Scientific classification
- Kingdom: Plantae
- Clade: Tracheophytes
- Clade: Angiosperms
- Clade: Eudicots
- Clade: Rosids
- Order: Oxalidales
- Family: Cunoniaceae
- Genus: Callicoma Andrews
- Species: C. serratifolia
- Binomial name: Callicoma serratifolia Andrews
- Synonyms: Calycomis R.Br.; Callicoma ferruginea D.Don; Callicoma serratifolia f. ferruginea (D.Don) Pamp.; Callicoma serratifolium var. ferruginea (D.Don) Pamp.; Codia serratifolia Ser. ex DC., pro syn.; Hermesia banksiifolia Spreng.;

= Callicoma =

- Genus: Callicoma
- Species: serratifolia
- Authority: Andrews
- Conservation status: LC
- Synonyms: Calycomis R.Br., Callicoma ferruginea D.Don, Callicoma serratifolia f. ferruginea (D.Don) Pamp., Callicoma serratifolium var. ferruginea (D.Don) Pamp., Codia serratifolia Ser. ex DC., pro syn., Hermesia banksiifolia Spreng.
- Parent authority: Andrews

Genus of trees

Callicoma is a plant genus that contains just one species, Callicoma serratifolia, a tall shrub or small tree native to Australia.
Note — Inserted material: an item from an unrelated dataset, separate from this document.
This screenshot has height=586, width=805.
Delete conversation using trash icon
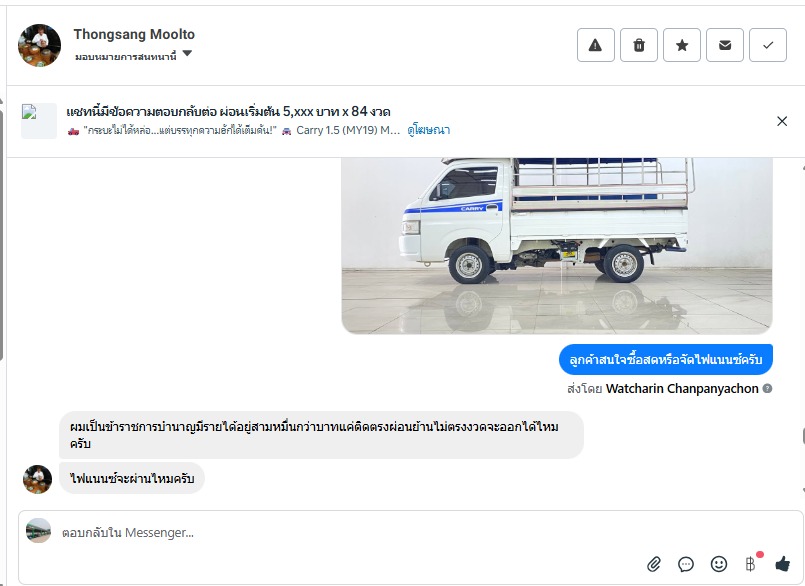coord(639,45)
Callicoma serratifolia is commonly known as black wattle. One explanation for the name is the similarity of the flowers to those of Australian Acacia, which are commonly known as wattles. Another explanation is its use in wattle and daub huts of the early settlers. The species has a number of other common names include callicoma, butterwood, silver leaf, silver-leaf butterwood and wild quince.

==Description==
Black wattle can grow up to 20 metres in height, though in cultivation it is more likely to reach a height of between 6 and 10 m with a 3-metre spread. It has lanceolate or elliptic leaves that grow up to 12 cm long and 5 cm wide with coarsely serrate margins. The upper side of the leaves are dark green, while the lower sides are white due to the presence of fine, white hairs. The pale-yellow globular flower heads appear in late spring and early summer (November to December in Australia). These average 1.5 cm in diameter and have 1 to 2 cm long stalks.

==Taxonomy==
The first published description of the species in 1809 is attributed to Henry Cranke Andrews.

== Distribution==
It occurs within and on the edges of rainforest in near-coastal areas within New South Wales and southeast Queensland, mostly along drainage lines or near creeks.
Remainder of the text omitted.